By Mick Krever, CNN
(CNN) - If diplomacy fails to persuade Russia to withdraw its forces from the Ukrainian region of Crimea, the world should apply the "strongest means" on Russia, former Ukrainian Prime Minister Yulia Tymoshenko told CNN's Christiane Amanpour in an exclusive interview Monday.
Amanpour asked Tymoshenko if she was calling for the West to use military force against Russia.
She would not directly answer the question, saying that she "cannot solve this issue," but she issued an appeal to help Ukraine.
"I am asking all the world, personally every world leader, to use all the possibilities in order to avoid Ukraine losing Crimea."
Russia has complete "operational control" over Crimea, a senior U.S. official has told CNN.
This was Tymoshenko's first international interview since her release from prison just over a week ago, following a truce between then-President Viktor Yanukovych and the opposition. She spent
the last years behind bars on what the West called politically motivated charges.
Ukraine is just "one step" away from war, Tymoshenko said.
The Russian Duma, or parliament, has started debate on "the draft of the law of annexation of Crimea from Ukraine," she told Amanpour.
The Duma website confirms that a draft law has been put forward on defining the process whereby a country or territory can seek to be annexed by Russia.
If "Ukraine is left on its own and is given to Russia," Tymoshenko said from Kiev, "then the world will change."
"Not only politics and life in Ukraine will change - the politics and life will change practically everywhere in the world."
She called on the world's superpowers to bring a solution to the crisis.
Russia issued an ultimatum to Ukrainian forces in Crimea to clear out by Tuesday morning or face a "military storm," Ukrainian officials said Monday. But a spokesman for the Russian Black Sea Fleet said there are no plans to storm Ukrainian military units in Crimea, according to the Interfax news agency.
Earlier, Russia rejected accusations that it was acting aggressively toward Ukraine.
"We call for a responsible approach, to put aside geopolitical calculations, and above all to put the interests of the Ukrainian people first," Russian Foreign Minister Sergey Lavrov said at a U.N. human rights meeting in Geneva, Switzerland.
Ukraine's new interim government has mobilized troops and called up military reservists, but Tymoshenko said her country did not want a repeat of Russia's 2008 war with the country of Georgia over the separatist territories of South Ossetia and Abkhazia.
"We are perfectly aware of the balance of forces between Russia and Ukraine," she said. "We cannot put people to death."
Russia's military dwarfs Ukraine's - with 845,000 total troops in 2012 versus Ukraine's 130,000 - and Russia spends nearly 50 times as much on its military.
"Every response to Russian aggression will be used by the aggressor just to destroy Ukraine," Tymoshenko said.
She said Russia was issuing an ultimatum to Ukraine to reinstall the former, Russia-sympathetic President Yanukovych in order to stop the aggression.
She said that the return of the "corrupted" and "blood-stained" leader was "not acceptable."
"All Ukraine is against it," she said. "All Ukraine will not support it."
Even those in eastern Ukraine, she told Amanpour, are against the aggression.
"Both east, west - they're united.

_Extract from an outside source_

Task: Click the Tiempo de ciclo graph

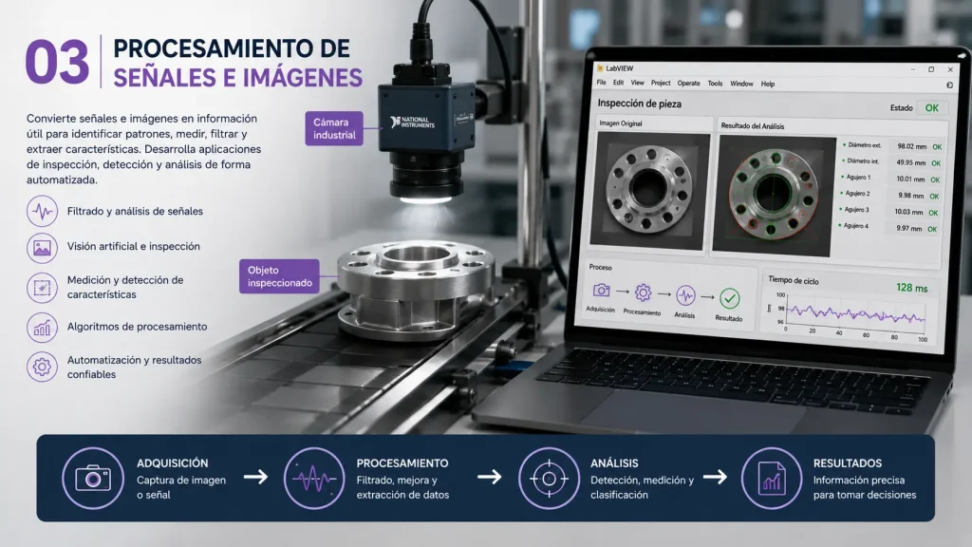Action: (x=854, y=314)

They don't want war. They want stability and peace, and they're against the aggression."
Amanpour asked Tymoshenko, arguably the most powerful politician in Ukraine right now, whether she plans to once again run in an election to lead her country.
"Every day, every minute, we live with one thing: We're losing Ukraine. Nobody is talking politics here. Nobody talks about elections here."